Hundreds of the Fox Hunt victims that they target live right here in the United States, and many are American citizens or green card holders. The Chinese government wants to force them to return to China, and China’s tactics to accomplish that are shocking. For example, when it couldn’t locate one Fox Hunt target, the Chinese government sent an emissary to visit the target’s family here in the United States. The message they said to pass on? The target had two options: return to China promptly, or commit suicide. And what happens when Fox Hunt targets refuse to return to China? In the past, their family members both here in the United States and in China have been threatened and coerced, and those back in China have even been arrested for leverage."
—Christopher A. Wray (July 2020)[28]
In 2015, the Obama administration protested the use of undercover intelligence agents as part of Operation Fox Hunt.[29] In 2020 Federal Bureau of Investigation (FBI) director Christopher A. Wray gave a speech at the Hudson Institute in New York where he talked at length about Fox Hunt and said the purpose of Fox Hunt is political repression, not anti-corruption. According to Wray, targets are given the option of returning to China or committing suicide.[30] Wray also asserted that targets of the operation were coerced into compliance through arrests of family members and friends back home in China who were used as leverage in order to exert psychological pressure against the targets.[31] Wray said "These are not the actions we would expect from a responsible nation-state. Instead, it’s more like something we’d expect from an organised criminal syndicate."[32]
Baimadajie Angwang, a police officer for the New York City Police Department (NYPD), was arrested at gun point in September 2020 on federal charges of allegedly spying for China by infiltrating the Tibetan community.[33][34] The former Marine spent six months in a federal detention center before he was freed on bail.
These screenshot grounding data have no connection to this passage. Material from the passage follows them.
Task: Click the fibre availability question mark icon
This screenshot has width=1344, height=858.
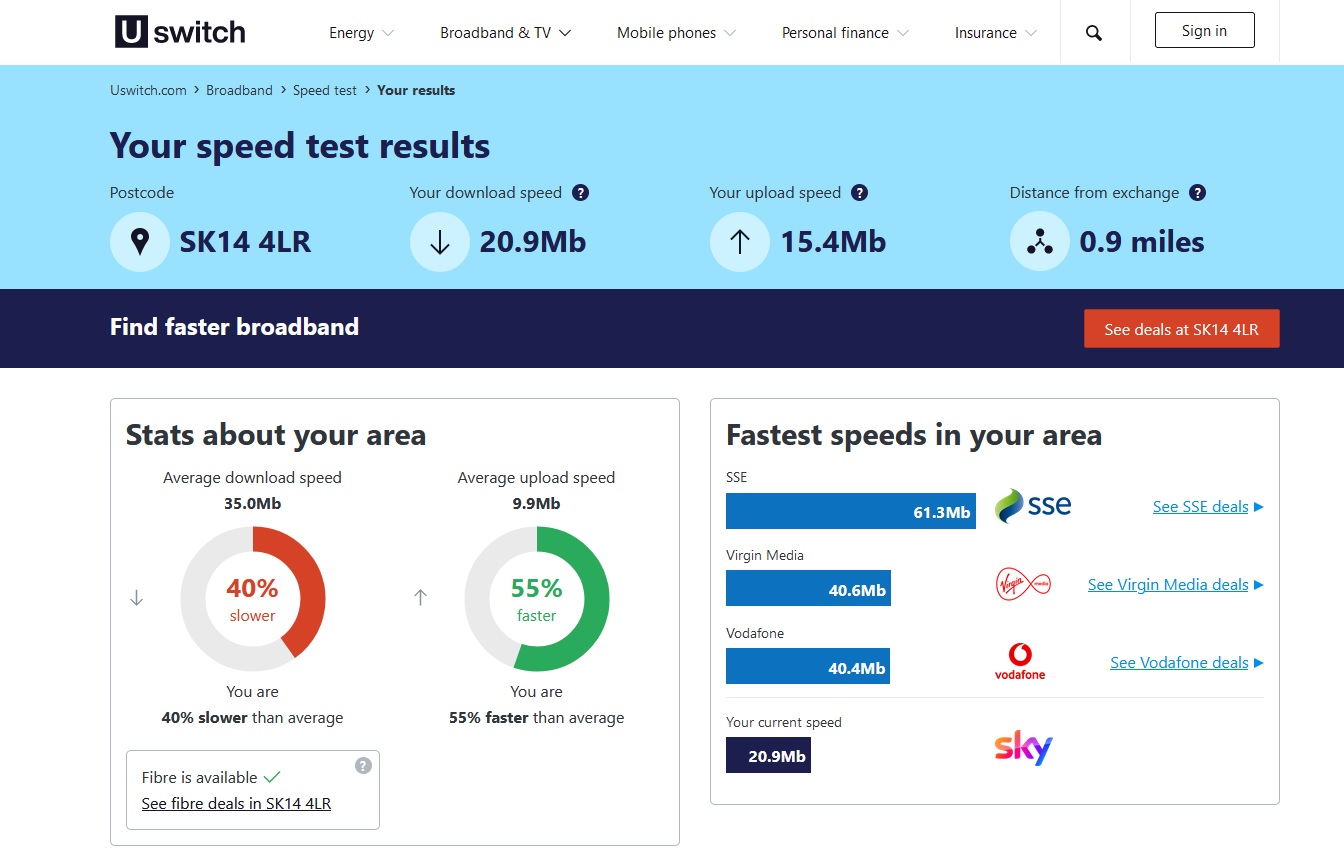Action: [x=364, y=763]
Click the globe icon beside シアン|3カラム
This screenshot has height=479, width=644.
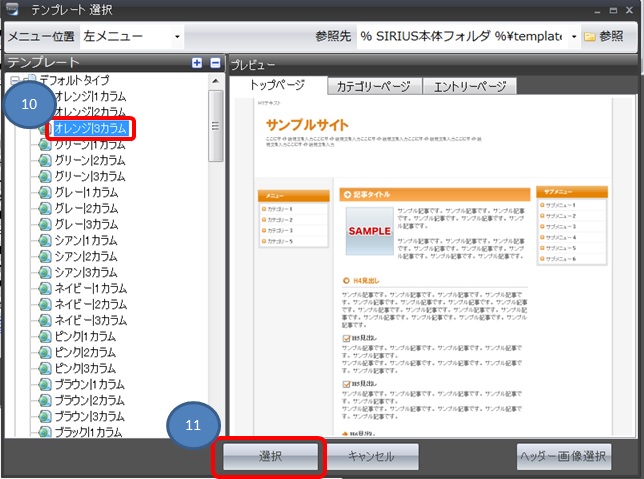coord(44,273)
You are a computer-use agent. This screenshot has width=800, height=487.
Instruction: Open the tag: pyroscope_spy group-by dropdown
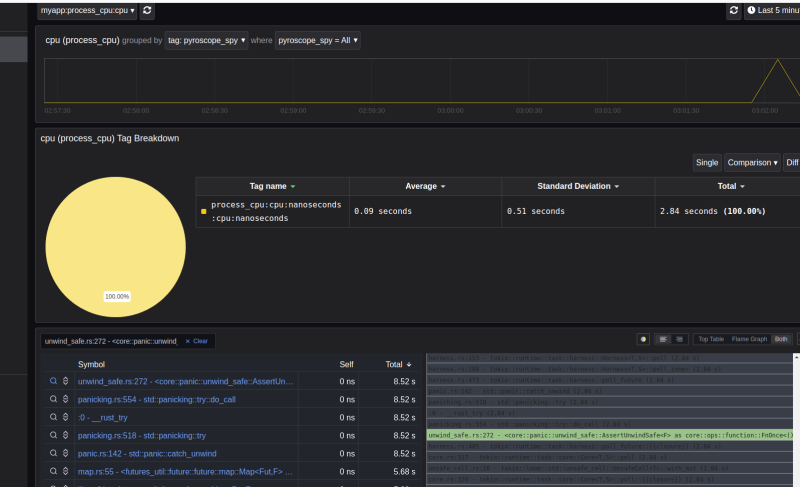[207, 41]
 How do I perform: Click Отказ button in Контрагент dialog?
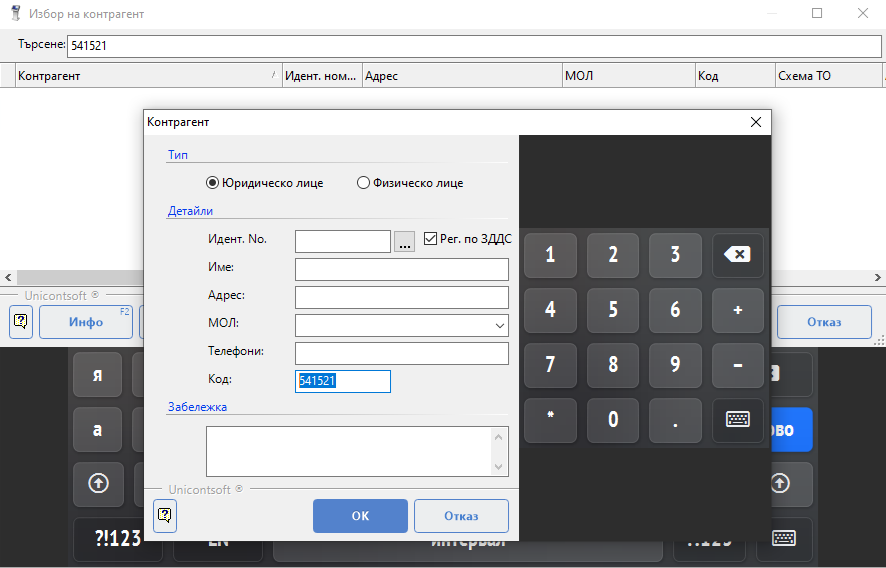click(461, 516)
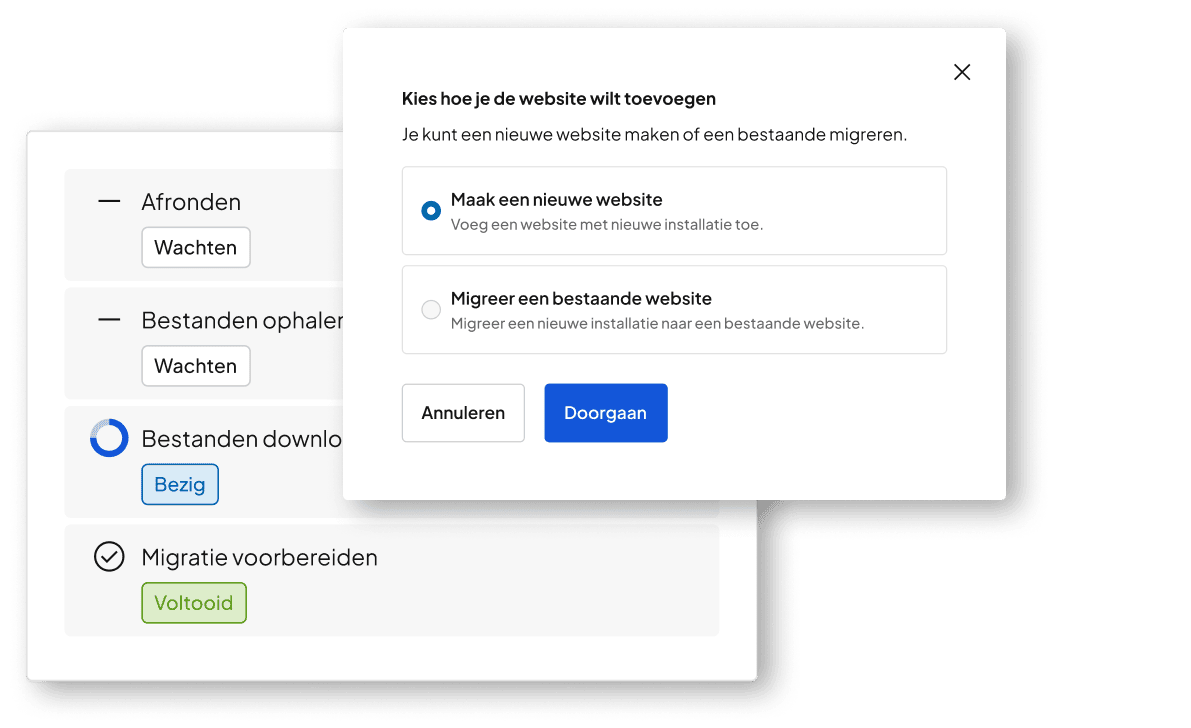
Task: Click the Doorgaan button
Action: click(605, 413)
Abruptly, federal prosecutors dropped the case against him in January 2021 without further explanation.[34] In 2023, the NYPD ordered him to answer questions from internal investigators about the spying case but Angwang, on the advice of his lawyers, declined because the department refused to provide documents that would have allowed them to prepare. In 2024, Angwang was fired from his job.[34] This was an unusually harsh penalty, according to an administrative NYPD judge as well as Angwang's lawyer. In his decision letter, NYPD commissioner Edward Caban wrote that as the department is a paramilitary organization, failure to comply with the official questioning "undermines its ability to carry out its mission". Angwang plans to sue the NYPD.[35]
In October 2020, five people were arrested by the FBI in relation to their participation in Operation Fox Hunt and charged with conspiring to act as illegal agents of the People's Republic of China (PRC) and conspiracy to commit interstate and international stalking.[36] An additional three people, who are believed to have absconded to China, were charged with similar offenses.[37]
In July 2021, a federal grand jury indicted nine individuals for acting and conspiring to act in the United States as illegal agents of the PRC and engaging and conspiring to engage in interstate and international stalking. Two of those nine were also charged with obstruction of justice and conspiracy to obstruct justice. Six of the nine had previously been indicted in the October 2020 case and in a May 2021 indictment; the July 2021 indictment is superseding (taking the role of the previous indictment). The individuals are alleged to have surveilled, harassed, stalked, and coerced American residents to return to China, sometimes threatening family members if they failed to comply. The Justice Department accuses Tu Lan, a prosecutor of the Hanyang People's Procuratorate and one of the indicted, of directing the surveillance campaign and subsequent destruction of evidence to obstruct the American investigation into their activities. One of those targeted by the alleged conspirators is accused of having accepted bribes as a Chinese official.[38][39][40]
In July 2022, a federal grand jury indicted a Chinese national Sun Hoi Ying (aka Sun Haiying) and a current Department of Homeland Security agent for acting as an agent of the Chinese government.[41] The Department of Justice accused the two of engaging in transnational repression of US based dissidents to "silence, harass, discredit and spy on U.S -based residents for exercising their freedom of speech"[42] In a superseding indictment unsealed on July 7, a grand jury charged Craig Miller, a current DHS agent, and former DHS agent Derrick Taylor, for destroying evidence and allegedly accessing confidential government databases to secure information in aid of repression of local dissidents.[43]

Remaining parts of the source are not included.